In the other case we have cited, Halsey’s Case, where the devise was “ to the Convention of the Protestant Episcopal Church of the Diocese of Maryland to be held as a place for a Church school for boys,” the general principles in force in Maryland in regard to the jurisdiction of chancery, as applicable to the enforcement of trusts for charitable and religious purposes, were fully and clearly stated, and it was there held that the devise to the Convention was good. We are unable to see any substantial distinction between the cases we have mentioned and the one we are now considering. In each of them there is a corporation capable of taking, and the object and character of the trust are definite and certain. “When these exist” said the present Chief Judge of this 'Court in delivering the opinion in Halsey’s Case, and “when the gift is made to one capable of taking it, and when the trust is declared in definite terms, a Court of chancery has the same power to en*439force such a trust for a charitable or religious purpose, as it has to enforce a trust for any other purpose.”

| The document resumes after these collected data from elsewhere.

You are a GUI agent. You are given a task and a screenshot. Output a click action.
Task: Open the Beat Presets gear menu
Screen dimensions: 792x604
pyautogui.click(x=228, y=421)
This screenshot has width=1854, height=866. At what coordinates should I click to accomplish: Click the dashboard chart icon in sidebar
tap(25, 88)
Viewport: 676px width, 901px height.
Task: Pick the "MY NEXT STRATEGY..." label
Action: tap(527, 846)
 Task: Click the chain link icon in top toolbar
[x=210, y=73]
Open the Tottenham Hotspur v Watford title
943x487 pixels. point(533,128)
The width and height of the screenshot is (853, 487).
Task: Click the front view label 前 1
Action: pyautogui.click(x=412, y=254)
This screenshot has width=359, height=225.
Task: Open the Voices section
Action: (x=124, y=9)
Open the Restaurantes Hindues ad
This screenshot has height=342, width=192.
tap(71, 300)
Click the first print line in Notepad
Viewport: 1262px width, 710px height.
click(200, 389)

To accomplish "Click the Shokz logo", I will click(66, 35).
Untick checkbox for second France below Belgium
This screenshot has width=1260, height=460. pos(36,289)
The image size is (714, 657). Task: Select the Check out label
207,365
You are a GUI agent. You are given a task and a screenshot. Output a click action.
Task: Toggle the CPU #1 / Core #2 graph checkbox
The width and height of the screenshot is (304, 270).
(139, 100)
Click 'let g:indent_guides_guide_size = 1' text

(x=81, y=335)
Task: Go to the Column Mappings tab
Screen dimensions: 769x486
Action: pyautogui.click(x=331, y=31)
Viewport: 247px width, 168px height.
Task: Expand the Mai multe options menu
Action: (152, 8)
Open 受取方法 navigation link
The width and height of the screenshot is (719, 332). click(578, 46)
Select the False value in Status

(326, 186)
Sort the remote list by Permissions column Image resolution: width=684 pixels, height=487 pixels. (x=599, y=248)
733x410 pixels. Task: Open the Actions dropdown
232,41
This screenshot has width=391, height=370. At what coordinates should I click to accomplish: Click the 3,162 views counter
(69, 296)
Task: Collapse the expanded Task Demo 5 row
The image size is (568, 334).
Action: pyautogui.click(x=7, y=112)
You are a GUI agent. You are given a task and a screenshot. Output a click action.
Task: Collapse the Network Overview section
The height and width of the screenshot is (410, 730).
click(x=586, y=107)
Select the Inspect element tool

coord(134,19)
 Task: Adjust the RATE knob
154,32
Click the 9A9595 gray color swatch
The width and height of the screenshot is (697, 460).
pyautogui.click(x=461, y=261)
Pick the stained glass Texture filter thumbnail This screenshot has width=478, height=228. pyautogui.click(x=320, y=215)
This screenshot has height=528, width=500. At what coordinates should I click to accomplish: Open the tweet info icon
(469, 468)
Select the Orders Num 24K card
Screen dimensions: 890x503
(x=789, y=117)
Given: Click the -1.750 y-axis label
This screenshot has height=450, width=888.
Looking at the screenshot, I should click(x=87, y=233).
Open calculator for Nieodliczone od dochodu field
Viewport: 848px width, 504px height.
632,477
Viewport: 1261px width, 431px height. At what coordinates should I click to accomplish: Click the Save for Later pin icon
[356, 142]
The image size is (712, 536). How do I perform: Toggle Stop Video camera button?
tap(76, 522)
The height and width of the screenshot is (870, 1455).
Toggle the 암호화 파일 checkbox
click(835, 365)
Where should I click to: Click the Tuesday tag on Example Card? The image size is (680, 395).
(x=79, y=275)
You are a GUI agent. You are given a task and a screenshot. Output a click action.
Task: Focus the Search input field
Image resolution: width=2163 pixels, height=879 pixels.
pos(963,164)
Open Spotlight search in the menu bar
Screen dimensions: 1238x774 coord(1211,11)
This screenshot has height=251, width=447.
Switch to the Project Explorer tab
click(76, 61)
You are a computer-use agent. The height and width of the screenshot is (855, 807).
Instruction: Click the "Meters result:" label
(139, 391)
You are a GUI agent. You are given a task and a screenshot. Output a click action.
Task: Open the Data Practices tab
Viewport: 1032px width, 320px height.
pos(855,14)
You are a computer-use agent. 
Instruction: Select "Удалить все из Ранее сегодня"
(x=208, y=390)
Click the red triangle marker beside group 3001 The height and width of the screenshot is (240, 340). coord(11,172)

The case of the Church Extension of the M. E. Church, et al. vs. Smith, &c., 56 Md., 362, so much relied on by the appellants, has, we think, no application whatever to the case before us now, in Avhich, as in the Eutaw Place Baptist Church Case, supra, the bequest was to the church to be applied to a clear and well defined object,— in the one case to the Sunday School, and in the other to the parish school — both obviously within the sphere of the functions of the respective churches. In the Church Extension Case the bequests were declared void for want of certainty and definiteness in the objects to be benefited, which is not the case here.

The objection to the validity of the bequest to the “ Little Sisters of the Poor,” is, as we have seen, based upon entirely different grounds, and presents an important question — namely, whether the legal capacity of a corporation to take property in excess of the amount prescribed by its charter, can be raised collaterally by private persons, or in any other way, except in a direct proceeding by the State.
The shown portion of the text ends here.